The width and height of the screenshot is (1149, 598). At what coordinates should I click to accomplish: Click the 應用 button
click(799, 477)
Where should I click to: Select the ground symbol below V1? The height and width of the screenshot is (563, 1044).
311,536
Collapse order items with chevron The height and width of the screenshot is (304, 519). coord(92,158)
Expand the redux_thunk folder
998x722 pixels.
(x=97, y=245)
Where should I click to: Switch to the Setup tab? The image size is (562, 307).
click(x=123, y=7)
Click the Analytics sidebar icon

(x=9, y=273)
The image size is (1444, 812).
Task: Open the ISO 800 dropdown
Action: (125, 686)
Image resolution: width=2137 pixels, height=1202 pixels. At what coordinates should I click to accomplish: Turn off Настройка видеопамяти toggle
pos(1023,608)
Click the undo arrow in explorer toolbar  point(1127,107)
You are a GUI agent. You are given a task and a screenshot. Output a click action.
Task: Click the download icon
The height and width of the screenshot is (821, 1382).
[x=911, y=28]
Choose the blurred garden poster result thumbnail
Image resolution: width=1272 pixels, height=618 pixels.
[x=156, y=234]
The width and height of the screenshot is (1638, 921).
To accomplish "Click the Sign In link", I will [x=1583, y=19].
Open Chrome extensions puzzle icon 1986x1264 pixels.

• **WHAT THE TASK REQUIRES**: Write the whole of the data out again exactly as it stands.

• **EXPECTED ANSWER**:
The width and height of the screenshot is (1149, 598). At what coordinates should I click to accomplish: Click the 應用 button
click(799, 477)
Where should I click to: Select the ground symbol below V1? The height and width of the screenshot is (563, 1044).
311,536
Collapse order items with chevron The height and width of the screenshot is (304, 519). coord(92,158)
Expand the redux_thunk folder
998x722 pixels.
(x=97, y=245)
Where should I click to: Switch to the Setup tab? The image size is (562, 307).
click(x=123, y=7)
Click the Analytics sidebar icon

(x=9, y=273)
The image size is (1444, 812).
Task: Open the ISO 800 dropdown
Action: (125, 686)
Image resolution: width=2137 pixels, height=1202 pixels. At what coordinates should I click to accomplish: Turn off Настройка видеопамяти toggle
pos(1023,608)
Click the undo arrow in explorer toolbar  point(1127,107)
You are a GUI agent. You are given a task and a screenshot. Output a click action.
Task: Click the download icon
The height and width of the screenshot is (821, 1382).
[x=911, y=28]
Choose the blurred garden poster result thumbnail
Image resolution: width=1272 pixels, height=618 pixels.
[x=156, y=234]
The width and height of the screenshot is (1638, 921).
To accomplish "Click the Sign In link", I will [x=1583, y=19].
Open Chrome extensions puzzle icon 1986x1264 pixels.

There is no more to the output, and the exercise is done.